I know my posts are mostly about food, but I had to just let you know about another extraordinary dining experience.
Last night walking into a small back street restaurant (of which there are more than you can possibly imagine), I encountered a situation that had not yet presented itself to me. As you are undoubtedly aware, up until now I have always opted for the point and hope method of menu decisions. To shorten the odds I've taken to looking through the windows in advance, so as to ascertain the nature of food and cooking style employed by the establishment. I have learnt that if it has some kind of cooking device with flames in the centre of the dining tables, then dishes will be for a minimum of two persons and require some degree of cultural cooking knowledge. These places usually proffer delicious delights, delights better relished with a friendly Korean dining partner; someone who can explain when to simmer, when to wrap, and when to bite.
Yes. To avoid embarrassing moments with waiters I think it is wise to choose restaurants carefully. I find that my best bet is to look for pictures of food and then see if it looks delicious or challenging.
Last night I didn’t fancy challenging.
I spotted my quarry and glanced through the window. No tables with built in hobs – check; something to order that I can point at i.e. a picture of some delicious looking saucy meaty stuff - check.
I enter, point and wait.
The waiter knew two English words. “Hot, OK?”. I nod. Delicious, hot, saucy meaty stuff sounds good to me. I wait. He brings out a portable hob.
Great.
Minutes later my gargantuan dish arrives. It is a pot of hot, saucy octopus. Not small neatly sliced octopus. No, big tentacles and whole heads!
The waiter turns on the hob and it instantly starts to sizzle. It already seems pretty steamy hot, so I figure that the hob is just there to keep it warm. I pick up a large spicy leg and stuff it my mouth and chew. The waiter runs over waiving his hands and alarmingly shouts, “No! No!”
“What have I done!!? What have I done!!?” I think, mouth bulging with cephalopod.
I realize after a couple of chews that my Octopus leg is quite raw. Looking around the place I decide that this is not the kind of place one would wish to eat sushi. I swallow it down.
Now what? I sit and watch the rest of my legs and heads simmer. Every time I reach with my chopsticks for a piece, the waiter warns me off. It becomes a battle of wills. Can I eat some with out him seeing?
Now I know a bit about cooking octopus. Cook for a few minutes or for bloody hours, and it is lovely and tender. Anywhere in between, and it is like indestructible rubber.
It’s only been cooking for a couple of minutes. I sneak piece whilst he isn’t looking. It is delicious. He turns and almost catches me. I surreptitiously wipe the red sauce from my chin and shirt. It is a dead give away. I think he suspects.

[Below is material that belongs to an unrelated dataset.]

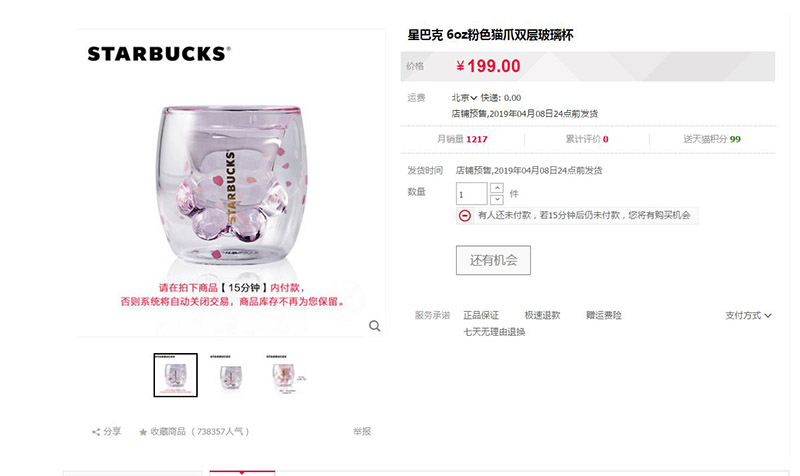800x476 pixels.
Task: Click the magnifier zoom icon on product image
Action: (374, 325)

After a good ten minute stand off he gives me permission to continue. By now it is like being presented with an enormous plate of spicy rubber bands. I work my way through an acceptable amount, before paying the obligatory price for two - £6!
I leave.
On the way out I ponder on what went wrong with tonight’s gastronomic affair. I glance up at the picture of saucy food and then look at the one line written over and over again all around the restaurant. Though I can’t read it, I can tell it repeatedly spells out the same thing in hanguel. I suspect it translates, “Saucy spicy chewy octopus parts for two”. I realize that this is their specialty. This is the only dish they do. This is what they do best.
Sometimes in life, the odds are just stacked against us.